The 13-year research explored communication methods in middle-aged and older married partners. The results show over time couples “increase their tendency to demonstrate avoidance during conflict” often by changing the subject.

Surveying 127 heterosexual couples beginning in 1999, researchers recorded 15-minute discussions at regular intervals. These were then analyzed to determine which techniques were used to resolve conflicts and avoid them.

One approach that seems to increase over the years, the study found, is the pattern known by psychologists as “demand withdraw.”

This is where a pressuring partner seeks a change within the relationship that is avoided, directly or passively, by the other partner.

“Over time couples ‘increase their tendency to

demonstrate avoidance during conflict.'”

The study was authored by Sarah Holley, assistant professor of psychology at San Francisco State University.

Psychologists tend to view such avoidance as counterproductive to resolving the issue at hand.

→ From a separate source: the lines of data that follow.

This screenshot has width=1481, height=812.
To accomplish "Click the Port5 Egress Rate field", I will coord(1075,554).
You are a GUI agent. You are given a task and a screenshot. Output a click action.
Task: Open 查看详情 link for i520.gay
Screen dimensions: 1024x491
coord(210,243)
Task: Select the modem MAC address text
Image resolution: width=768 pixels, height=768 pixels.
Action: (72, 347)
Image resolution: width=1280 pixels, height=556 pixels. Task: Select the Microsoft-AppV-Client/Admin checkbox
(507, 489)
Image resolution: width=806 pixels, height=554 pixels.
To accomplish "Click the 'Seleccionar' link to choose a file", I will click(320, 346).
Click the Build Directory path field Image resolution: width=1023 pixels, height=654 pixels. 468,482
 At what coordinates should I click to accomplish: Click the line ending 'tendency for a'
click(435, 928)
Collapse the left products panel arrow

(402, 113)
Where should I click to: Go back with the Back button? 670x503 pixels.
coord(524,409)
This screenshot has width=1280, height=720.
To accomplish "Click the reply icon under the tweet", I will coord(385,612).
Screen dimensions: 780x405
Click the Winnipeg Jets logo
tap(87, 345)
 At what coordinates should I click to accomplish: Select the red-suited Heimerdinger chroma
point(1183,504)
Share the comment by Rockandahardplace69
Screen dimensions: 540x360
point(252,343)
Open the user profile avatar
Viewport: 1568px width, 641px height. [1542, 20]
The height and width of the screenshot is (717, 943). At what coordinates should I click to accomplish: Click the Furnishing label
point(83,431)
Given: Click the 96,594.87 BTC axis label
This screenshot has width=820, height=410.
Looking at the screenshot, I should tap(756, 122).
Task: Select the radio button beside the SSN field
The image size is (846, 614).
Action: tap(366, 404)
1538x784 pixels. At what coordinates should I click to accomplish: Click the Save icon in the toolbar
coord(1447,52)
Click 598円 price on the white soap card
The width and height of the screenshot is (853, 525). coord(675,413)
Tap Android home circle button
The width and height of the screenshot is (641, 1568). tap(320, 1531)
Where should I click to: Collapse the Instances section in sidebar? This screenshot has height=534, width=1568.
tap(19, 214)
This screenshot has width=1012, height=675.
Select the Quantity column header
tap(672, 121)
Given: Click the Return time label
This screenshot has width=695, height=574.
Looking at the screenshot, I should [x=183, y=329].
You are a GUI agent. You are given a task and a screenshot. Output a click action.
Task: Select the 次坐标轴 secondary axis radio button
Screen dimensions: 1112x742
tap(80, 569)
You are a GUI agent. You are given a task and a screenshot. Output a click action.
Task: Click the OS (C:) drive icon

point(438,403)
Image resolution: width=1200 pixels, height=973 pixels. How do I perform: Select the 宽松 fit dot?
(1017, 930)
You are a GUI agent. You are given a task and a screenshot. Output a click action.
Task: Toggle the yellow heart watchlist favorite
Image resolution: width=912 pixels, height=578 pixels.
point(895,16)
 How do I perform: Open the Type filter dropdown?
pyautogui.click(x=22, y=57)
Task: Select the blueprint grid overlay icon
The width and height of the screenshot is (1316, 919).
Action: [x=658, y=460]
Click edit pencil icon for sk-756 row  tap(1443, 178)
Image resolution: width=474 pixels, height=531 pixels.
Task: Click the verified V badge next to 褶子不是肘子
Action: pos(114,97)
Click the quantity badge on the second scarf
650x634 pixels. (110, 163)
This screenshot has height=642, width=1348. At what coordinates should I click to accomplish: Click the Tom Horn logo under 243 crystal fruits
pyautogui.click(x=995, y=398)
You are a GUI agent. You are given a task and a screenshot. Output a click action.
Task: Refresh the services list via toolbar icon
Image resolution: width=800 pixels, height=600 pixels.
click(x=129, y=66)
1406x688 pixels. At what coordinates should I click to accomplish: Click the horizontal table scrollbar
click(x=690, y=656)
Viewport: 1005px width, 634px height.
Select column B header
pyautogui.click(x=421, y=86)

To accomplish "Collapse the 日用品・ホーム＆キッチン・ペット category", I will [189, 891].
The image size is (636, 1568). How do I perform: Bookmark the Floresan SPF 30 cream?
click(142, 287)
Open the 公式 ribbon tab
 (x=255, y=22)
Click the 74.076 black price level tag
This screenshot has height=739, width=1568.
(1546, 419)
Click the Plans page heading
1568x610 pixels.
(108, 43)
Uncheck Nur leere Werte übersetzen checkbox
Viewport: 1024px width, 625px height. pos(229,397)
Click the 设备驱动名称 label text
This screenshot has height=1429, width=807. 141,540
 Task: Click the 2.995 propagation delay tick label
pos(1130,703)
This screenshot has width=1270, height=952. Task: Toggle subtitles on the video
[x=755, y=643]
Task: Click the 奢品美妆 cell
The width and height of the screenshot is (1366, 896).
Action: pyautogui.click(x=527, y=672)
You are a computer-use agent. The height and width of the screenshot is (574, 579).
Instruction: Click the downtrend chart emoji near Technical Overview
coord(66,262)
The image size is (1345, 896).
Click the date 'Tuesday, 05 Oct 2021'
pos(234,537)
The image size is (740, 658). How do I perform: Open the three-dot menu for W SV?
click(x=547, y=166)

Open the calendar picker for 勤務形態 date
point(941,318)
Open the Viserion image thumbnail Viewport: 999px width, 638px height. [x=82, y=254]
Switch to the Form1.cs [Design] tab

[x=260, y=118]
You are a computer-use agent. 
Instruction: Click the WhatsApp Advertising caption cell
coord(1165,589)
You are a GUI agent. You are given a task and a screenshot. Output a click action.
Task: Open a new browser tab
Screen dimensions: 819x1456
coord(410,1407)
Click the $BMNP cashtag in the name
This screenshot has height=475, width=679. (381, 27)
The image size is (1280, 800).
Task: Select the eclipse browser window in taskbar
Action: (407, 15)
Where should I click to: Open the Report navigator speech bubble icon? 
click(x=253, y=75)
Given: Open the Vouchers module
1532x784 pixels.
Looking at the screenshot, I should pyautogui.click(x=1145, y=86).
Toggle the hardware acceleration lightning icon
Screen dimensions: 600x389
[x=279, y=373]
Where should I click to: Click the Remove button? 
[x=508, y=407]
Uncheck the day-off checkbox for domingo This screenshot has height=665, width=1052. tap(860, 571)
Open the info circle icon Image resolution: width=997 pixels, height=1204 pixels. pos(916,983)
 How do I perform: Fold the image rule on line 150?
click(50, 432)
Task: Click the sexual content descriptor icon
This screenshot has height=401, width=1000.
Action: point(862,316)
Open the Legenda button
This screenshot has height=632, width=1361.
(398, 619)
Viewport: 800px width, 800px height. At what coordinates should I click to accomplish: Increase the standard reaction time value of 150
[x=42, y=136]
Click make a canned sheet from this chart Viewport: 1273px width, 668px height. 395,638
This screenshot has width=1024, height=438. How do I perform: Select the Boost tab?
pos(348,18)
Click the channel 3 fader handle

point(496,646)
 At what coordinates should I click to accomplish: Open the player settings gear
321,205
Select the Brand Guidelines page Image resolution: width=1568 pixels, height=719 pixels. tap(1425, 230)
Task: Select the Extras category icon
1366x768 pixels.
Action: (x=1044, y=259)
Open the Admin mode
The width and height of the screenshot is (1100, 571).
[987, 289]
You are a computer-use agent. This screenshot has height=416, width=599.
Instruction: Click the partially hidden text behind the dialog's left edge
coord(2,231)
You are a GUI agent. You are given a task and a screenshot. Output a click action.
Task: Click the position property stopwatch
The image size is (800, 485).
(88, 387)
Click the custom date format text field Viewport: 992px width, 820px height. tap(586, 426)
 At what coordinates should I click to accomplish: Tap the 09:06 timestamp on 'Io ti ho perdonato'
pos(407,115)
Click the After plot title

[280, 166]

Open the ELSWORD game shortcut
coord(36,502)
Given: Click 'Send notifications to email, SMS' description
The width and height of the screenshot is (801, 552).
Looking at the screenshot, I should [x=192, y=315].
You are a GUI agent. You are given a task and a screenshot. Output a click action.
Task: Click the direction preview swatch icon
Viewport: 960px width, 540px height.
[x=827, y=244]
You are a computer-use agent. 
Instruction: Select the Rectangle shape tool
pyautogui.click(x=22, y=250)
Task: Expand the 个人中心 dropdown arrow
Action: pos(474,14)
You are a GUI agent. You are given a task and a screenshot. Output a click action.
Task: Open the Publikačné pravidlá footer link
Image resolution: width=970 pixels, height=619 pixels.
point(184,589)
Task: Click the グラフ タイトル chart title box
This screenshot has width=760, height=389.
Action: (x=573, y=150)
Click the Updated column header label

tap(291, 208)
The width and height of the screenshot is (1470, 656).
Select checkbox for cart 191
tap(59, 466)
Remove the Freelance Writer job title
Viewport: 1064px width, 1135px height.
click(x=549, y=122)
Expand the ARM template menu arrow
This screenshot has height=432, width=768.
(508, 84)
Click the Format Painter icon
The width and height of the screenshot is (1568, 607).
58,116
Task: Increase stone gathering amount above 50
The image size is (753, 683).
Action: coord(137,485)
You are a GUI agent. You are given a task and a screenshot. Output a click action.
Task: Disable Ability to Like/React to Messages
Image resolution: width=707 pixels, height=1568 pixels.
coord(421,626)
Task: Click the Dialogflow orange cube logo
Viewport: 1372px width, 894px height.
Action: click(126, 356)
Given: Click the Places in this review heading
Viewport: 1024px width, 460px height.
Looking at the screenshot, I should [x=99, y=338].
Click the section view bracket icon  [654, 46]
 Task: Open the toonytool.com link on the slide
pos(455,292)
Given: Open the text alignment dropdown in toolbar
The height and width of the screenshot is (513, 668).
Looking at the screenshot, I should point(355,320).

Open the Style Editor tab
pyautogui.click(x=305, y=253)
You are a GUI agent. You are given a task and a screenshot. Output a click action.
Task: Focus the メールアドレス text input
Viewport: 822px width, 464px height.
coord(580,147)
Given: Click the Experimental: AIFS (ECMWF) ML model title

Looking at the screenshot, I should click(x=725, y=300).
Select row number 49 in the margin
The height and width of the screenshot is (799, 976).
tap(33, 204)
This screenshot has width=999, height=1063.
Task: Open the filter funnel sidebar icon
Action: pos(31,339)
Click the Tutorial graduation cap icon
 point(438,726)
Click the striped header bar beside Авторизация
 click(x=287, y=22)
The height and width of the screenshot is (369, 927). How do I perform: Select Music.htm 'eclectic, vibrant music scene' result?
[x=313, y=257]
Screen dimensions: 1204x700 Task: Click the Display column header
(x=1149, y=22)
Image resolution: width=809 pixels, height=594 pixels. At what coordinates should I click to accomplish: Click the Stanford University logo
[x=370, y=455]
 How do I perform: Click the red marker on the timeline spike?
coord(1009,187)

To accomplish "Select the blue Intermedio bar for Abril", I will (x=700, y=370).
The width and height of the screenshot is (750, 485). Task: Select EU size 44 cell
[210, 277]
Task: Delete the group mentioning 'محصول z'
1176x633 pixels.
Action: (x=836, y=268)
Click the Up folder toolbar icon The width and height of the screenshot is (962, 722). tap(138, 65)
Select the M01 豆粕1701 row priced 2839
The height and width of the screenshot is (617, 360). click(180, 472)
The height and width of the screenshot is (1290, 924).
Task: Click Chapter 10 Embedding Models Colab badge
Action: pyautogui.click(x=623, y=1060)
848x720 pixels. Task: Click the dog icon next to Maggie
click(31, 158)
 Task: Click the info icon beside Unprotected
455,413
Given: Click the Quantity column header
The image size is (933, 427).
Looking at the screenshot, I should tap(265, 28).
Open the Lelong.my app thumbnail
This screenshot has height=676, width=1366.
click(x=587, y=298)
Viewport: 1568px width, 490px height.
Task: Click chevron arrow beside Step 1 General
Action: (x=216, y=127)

The study suggests older couples may resort to the pattern more in an effort to make the most of their remaining years.

According to the study, two separate dynamics are at work – the aging individuals and the duration of their relationship.

“It may not be an either-or question,” Holley said. “It may be that both age and marital duration play a role in increased avoidance.”

Holley points out these patterns of greater avoidance in later years also appear in studies of gay and lesbian couples.

“This is in line with age-related shifts in socioemotional goals, wherein individuals tend toward less conflict and greater goal disengagement in later life stages,” she said.

From: HealthCanal.com.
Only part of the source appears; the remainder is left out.